[Task instructions]
For this exercise, reproduce only the lines from the one holding "1440x1191 pixels." through the final line of the data below, exactly, and omit pictures.

Start of Block

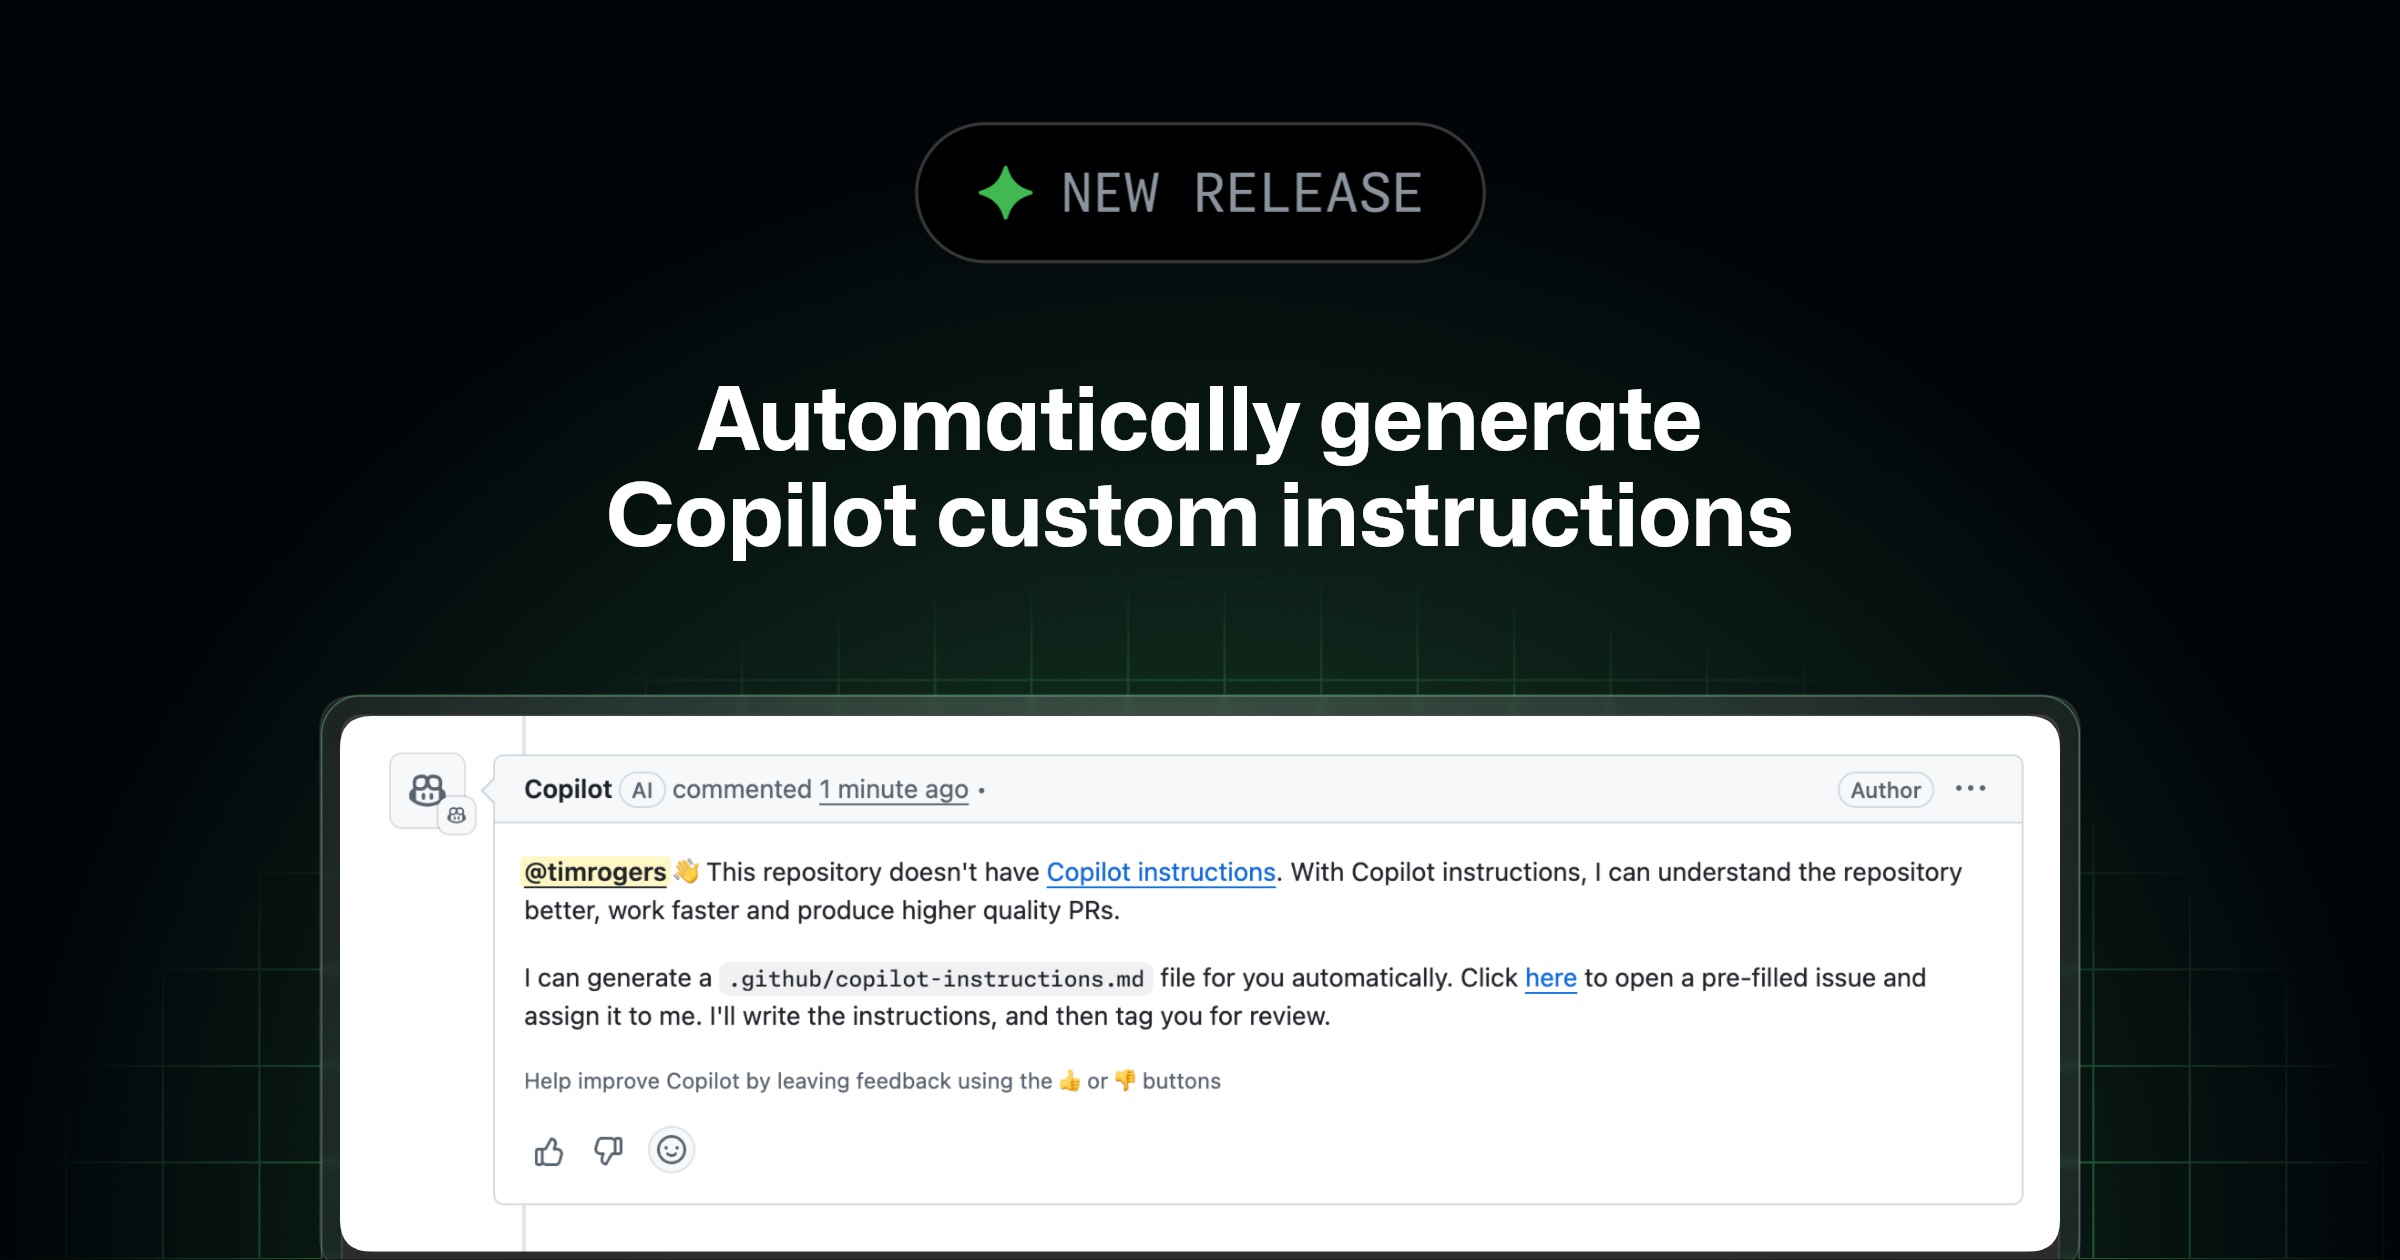Viewport: 2400px width, 1260px height.
Task: Click the thumbs up feedback button
Action: (x=549, y=1152)
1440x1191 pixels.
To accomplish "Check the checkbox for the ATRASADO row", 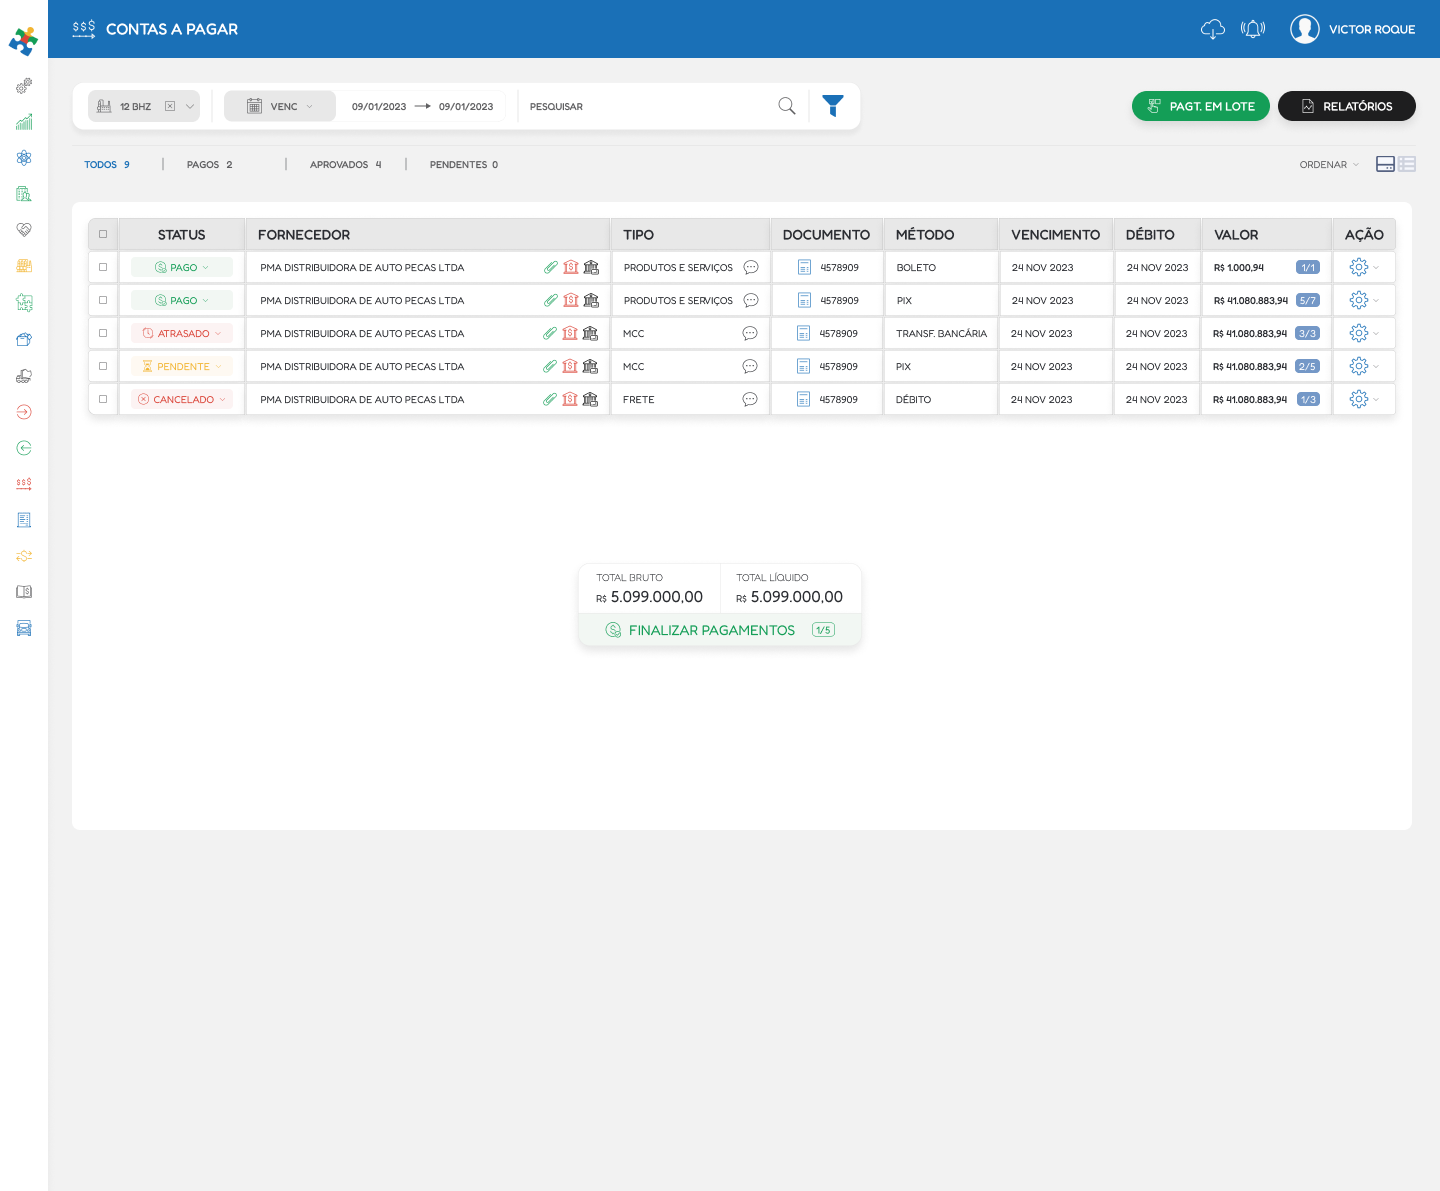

End of Block

[Task solution]
1440x1191 pixels.
To accomplish "Check the checkbox for the ATRASADO row", 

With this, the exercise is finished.